Dunaïa is an engine builder about racing to fulfil a mystical prophecy
In Dunaïa players carefully draft dice in a race to secure their tribes’ future through using the titular metal beings to best position themselves before the three prophecies come to pass.
Dunaia is a clever dice-drafting game with tight turns and relatively easy score-tabulating that I’d probably if pushed, describe as a mid-tier engine builder. It’ll apparently take about an hour to play and is designed for two to four players, although clearly intended to work best with three or four.
Each player receives their own 9-tile play area, while a central, shared play area serves as a shop and resource pool for the duration of the game. There are pools of metal flower tokens, colour tokens, artefact fragments and building tiles. There are also elder powers and prophecy tiles which are picked at the start of the game. Finally, players have their own pool of Dunaia, construction tokesn and player chips. Once everything is split out, gameplay begins and it’s actually refreshingly simple. A player (the wisest, apparently) rolls the dice and sets them up underneath the common board, the flip over the first of the level 1, 2 and 3 buildings and put them in the appropriate slots, which creates a six-building storefront.
The active player then takes the black dice and then place the associated Dunaia on a slot between building-slots on their board, completing any adjacent tile instructions. If there are no black die left they take the one of their colour, if that’s not there — because it’s been spent — then they reroll the pile (inc. 5 black die, so the dealer shifts between rounds) and then pick a black die of their choosing. Once they’ve placed their Dunaia and completed any relevant awakening steps they place their die onto a recycling tile. Recycling phases are either completed level 1 buildings, including rival tribes’ ones, or the empty space on the common board. Level 1 buildings allow you to spend metal flowers on resources, if you don’t own the building that’s fine, you just have to pay the owner instead. This causes an early rush to claim these, as black flowers are a great shortcut to unlocking things without needing to reposition Dunaia.

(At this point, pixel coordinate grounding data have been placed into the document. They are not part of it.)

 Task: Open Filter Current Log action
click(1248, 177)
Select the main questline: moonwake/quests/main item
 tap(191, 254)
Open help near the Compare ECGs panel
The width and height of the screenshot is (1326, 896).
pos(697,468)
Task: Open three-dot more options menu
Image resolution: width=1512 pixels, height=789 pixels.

Level 2 buildings offer ‘Awakening’ bonuses, which can stack if you align them carefully with buildings of the same colour, while Level 3 buildings give you major bonuses to victory points if you can, similarly, match colours to adjacent buildings. All in all, there’s plenty of room, through ‘recycling’ the dice, and the three building types, for each player to try and take a different route to victory.
Once you’re done recycling your die then you do a quick check to see if you’ve triggered a prophecy, if you have then you gain that token, if not, or if it’s the first or second prophecy triggered, then play continues.
There is one extra thing that you can do. At any point during your turn, you can spend memory chips (which are earned through buildings or Dunaia placement) to appease your elders. These give you big boons like allowing you to advance construction faster, or move your workers around the board, and can really make a difference to the game. However, specific chips are needed for each boon, and you can only have one instance of each on your board at once, so it makes it more of a sneaky ‘gotcha’ moment for people to slowly build up to.
Victory comes for the player who has the most points (a total of building value, metal flowers and points for completing prophecies) which can really come down to the line based on the colour-pairing mechanics that come into play with the third level buildings.
My favourite about it, though, is the fact that you have a reserved dice to spend last in the dice pool. This means that if you are rolling the whole set and your dice is a 2, but the five black dice are 2, 6, 3, 4, 1, then you know that you’re moving Dunaia number 2 at least once, so can ignore the black-2 die and build your strategy around moving as your final move in the round.
There’s a really cool sci-fi, ‘robots meets tribal’ theme that makes for an interesting colour palette for the board. Despite that, it never really gets too busy. Once you grow a little numb to that though this very much becomes a game about putting colours next to each other, but one with a clever twist on dice drafting.
Dunaia is exactly the kind of game that somebody who enjoys the processes of Catan or Splendor should move onto, and it might replace one of those in a regular play pattern.
Dunaia is available now from various online retailers, including Amazon.